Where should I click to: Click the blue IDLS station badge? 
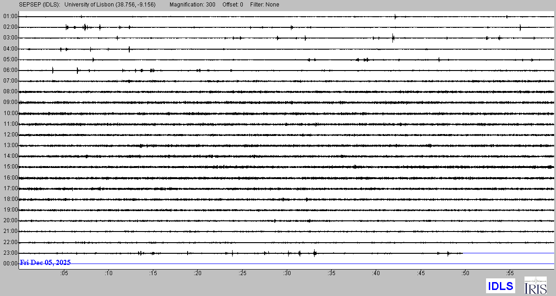(x=500, y=286)
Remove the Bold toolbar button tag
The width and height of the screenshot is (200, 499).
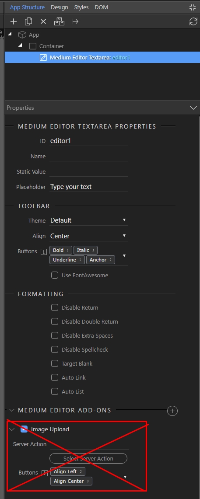click(67, 250)
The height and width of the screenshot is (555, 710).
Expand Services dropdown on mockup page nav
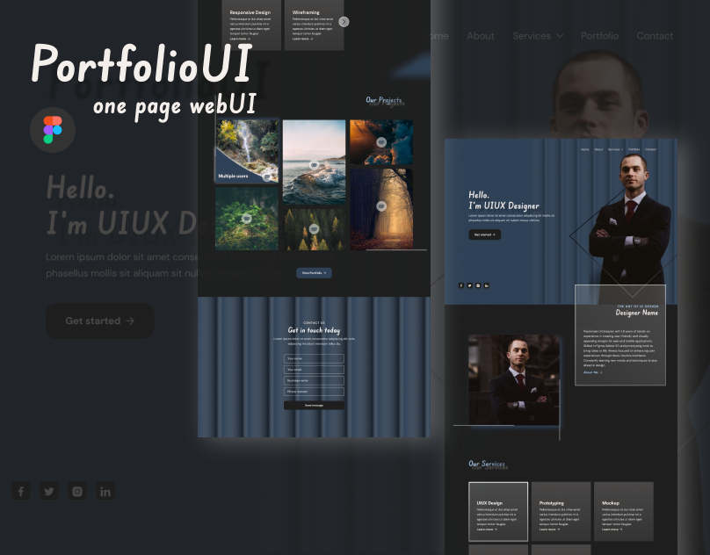coord(615,149)
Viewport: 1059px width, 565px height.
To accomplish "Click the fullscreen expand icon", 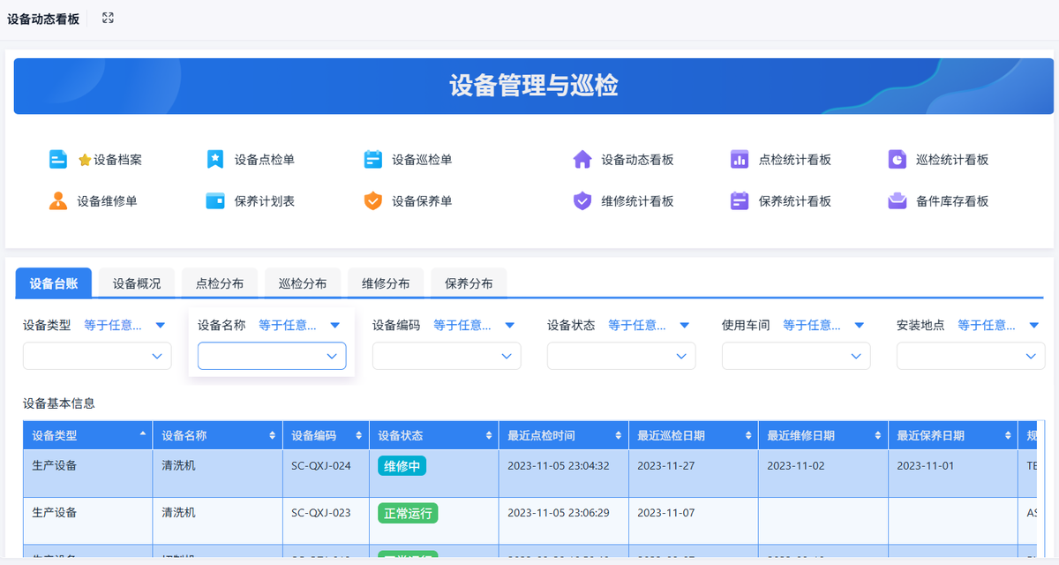I will coord(108,18).
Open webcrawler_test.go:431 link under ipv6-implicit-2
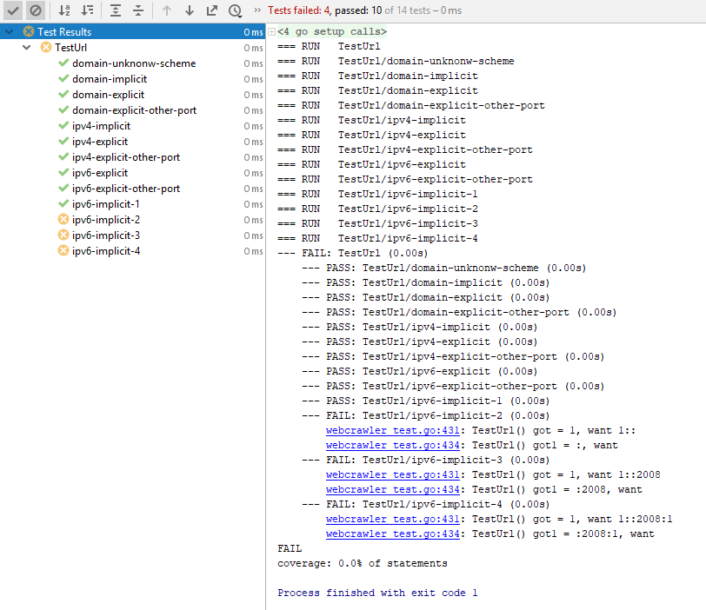Image resolution: width=706 pixels, height=610 pixels. [393, 430]
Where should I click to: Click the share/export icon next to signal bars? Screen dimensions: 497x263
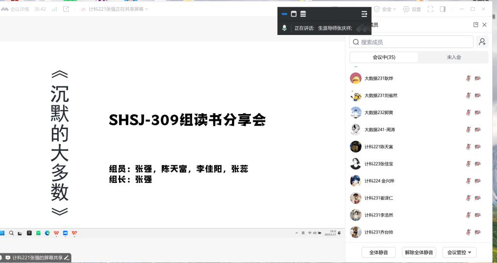[66, 9]
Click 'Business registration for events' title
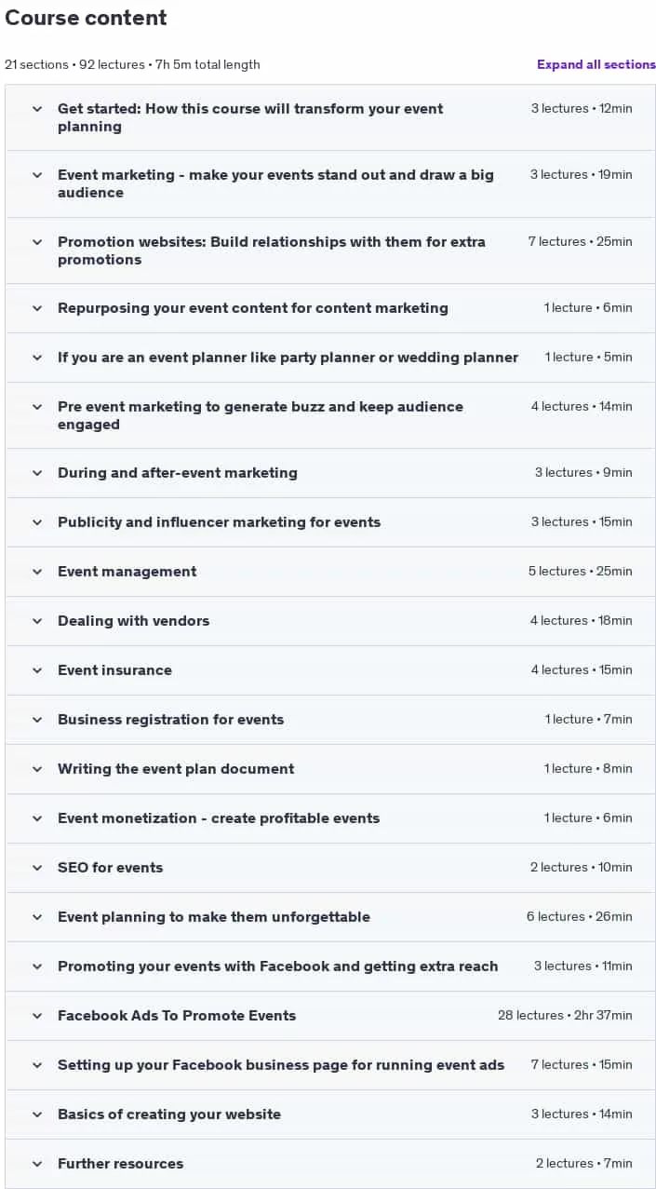This screenshot has height=1189, width=656. coord(170,720)
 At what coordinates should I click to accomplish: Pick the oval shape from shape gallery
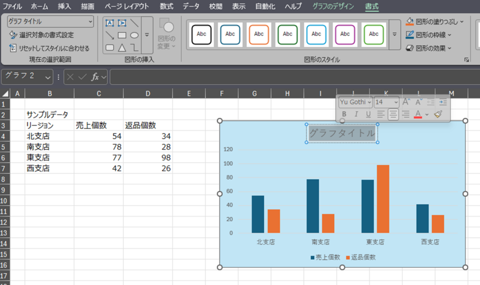[x=134, y=35]
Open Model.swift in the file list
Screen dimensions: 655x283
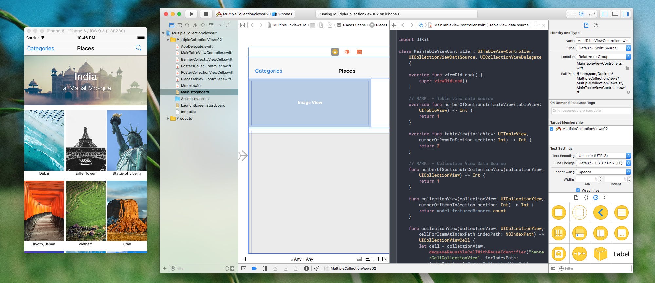(191, 86)

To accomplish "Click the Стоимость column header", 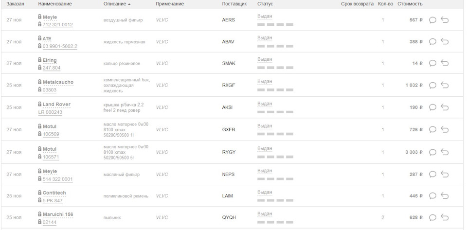I will click(x=410, y=4).
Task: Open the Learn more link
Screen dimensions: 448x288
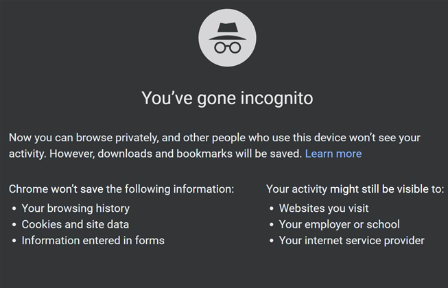Action: 333,154
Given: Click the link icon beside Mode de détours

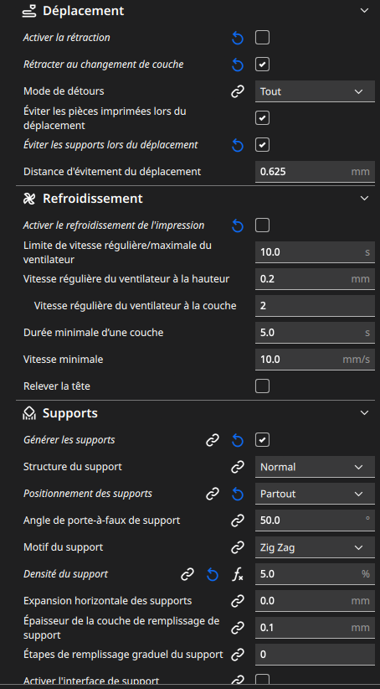Looking at the screenshot, I should point(238,92).
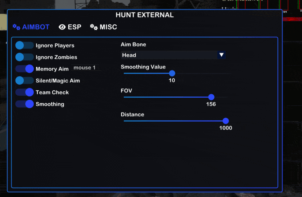
Task: Click the Distance slider handle
Action: 226,121
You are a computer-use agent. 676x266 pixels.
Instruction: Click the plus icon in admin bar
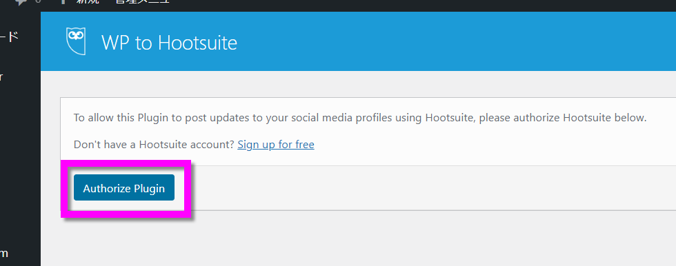point(63,1)
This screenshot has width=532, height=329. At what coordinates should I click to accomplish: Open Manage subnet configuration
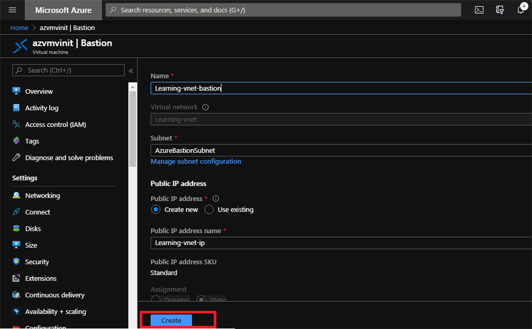196,161
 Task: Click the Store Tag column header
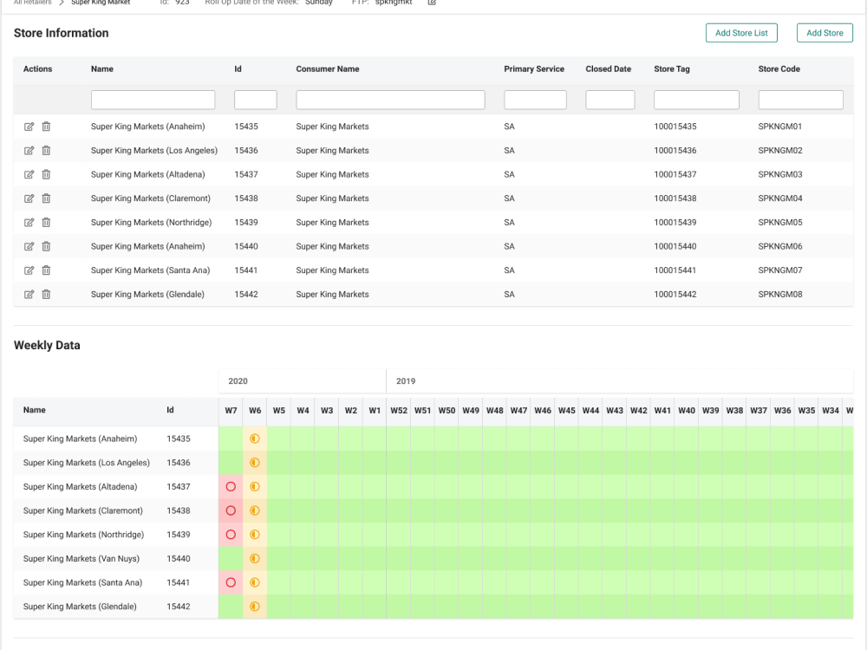[672, 69]
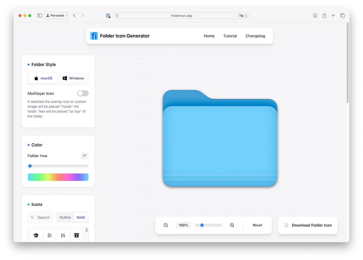Select the Windows folder style
Image resolution: width=363 pixels, height=260 pixels.
(x=73, y=78)
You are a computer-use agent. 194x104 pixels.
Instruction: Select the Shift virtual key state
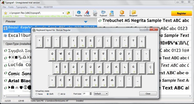50,94
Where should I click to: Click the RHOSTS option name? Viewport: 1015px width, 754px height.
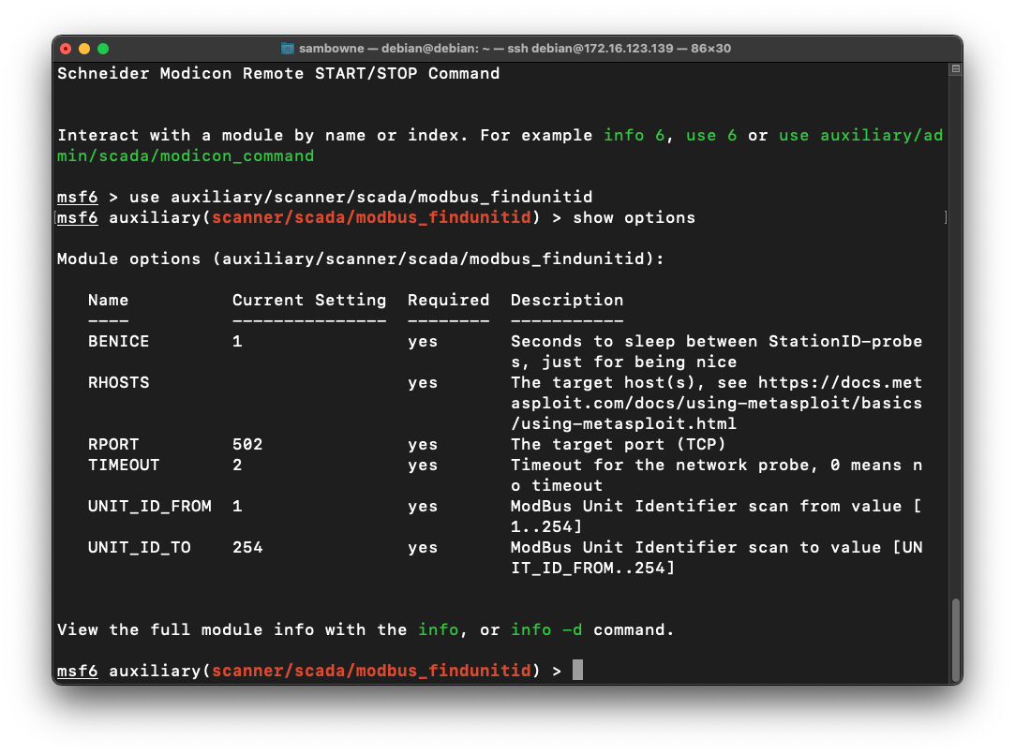[118, 382]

----------------

| Goal of the exercise |
For the records above, count the lines that contain the word "agent" and give only that number.

| Exercise result |
2